- [課題の目的] 「Where should I」を含む行から「coord(845,68)」を含む行までについて、「Edit Title Design」を「Edit Page Layout」に入れ替え、それ以外は一切変えずに書き直してもらえますか？画像は省いてください。

- [提示資料]

___

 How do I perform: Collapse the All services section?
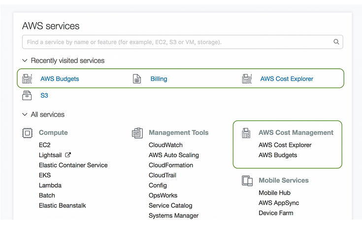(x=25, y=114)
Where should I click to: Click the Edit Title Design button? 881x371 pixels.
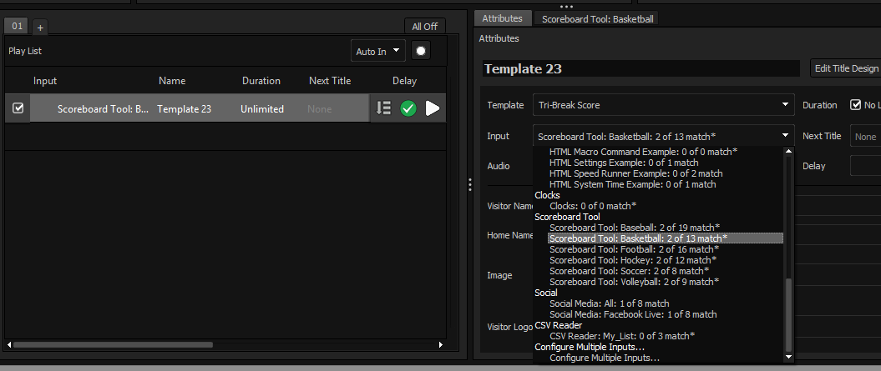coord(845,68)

___

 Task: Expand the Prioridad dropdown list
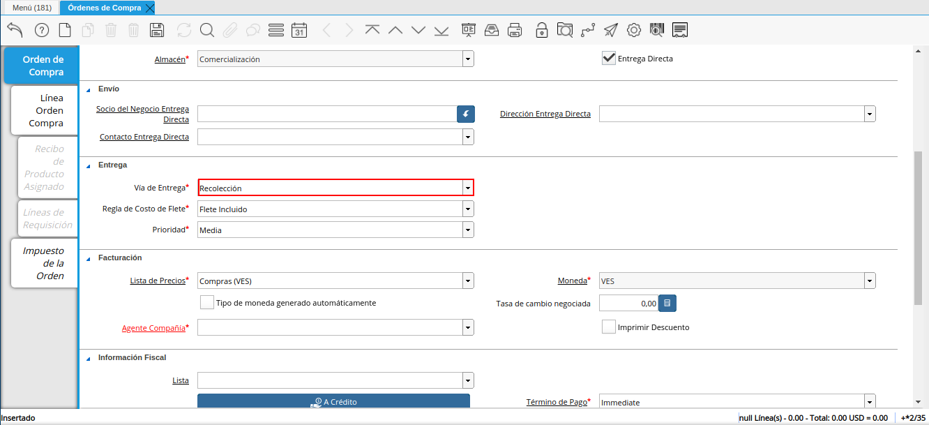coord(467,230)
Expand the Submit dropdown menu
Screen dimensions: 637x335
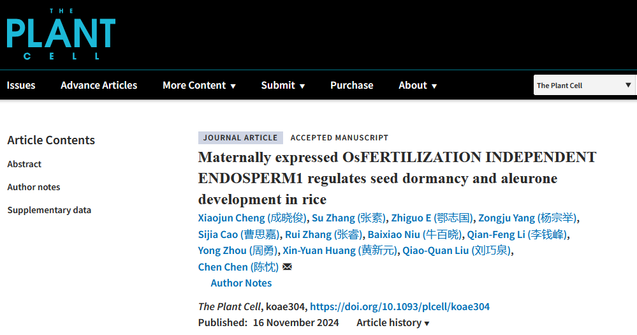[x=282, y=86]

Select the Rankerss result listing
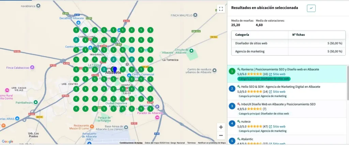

___

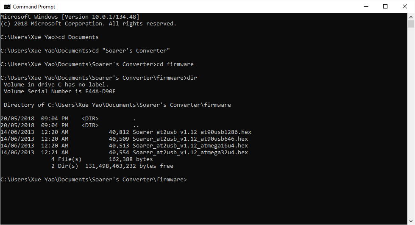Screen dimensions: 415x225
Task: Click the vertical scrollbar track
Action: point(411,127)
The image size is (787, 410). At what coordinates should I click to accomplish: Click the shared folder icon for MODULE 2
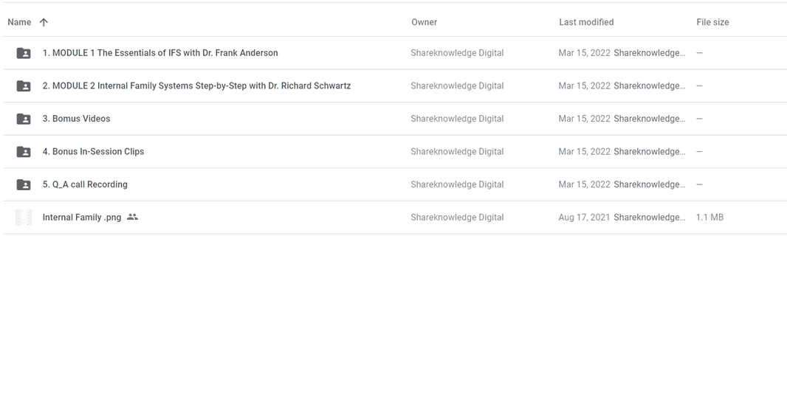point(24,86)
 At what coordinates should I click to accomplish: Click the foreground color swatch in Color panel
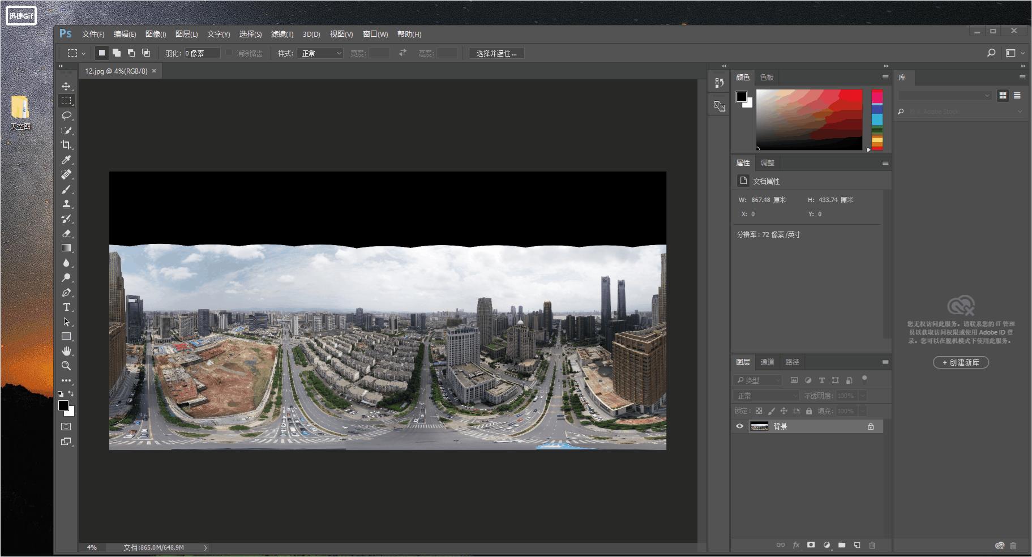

___

- [出力結果]
Where should I click to: Click the Edit Page Layout button? 881x371 pixels.
coord(845,68)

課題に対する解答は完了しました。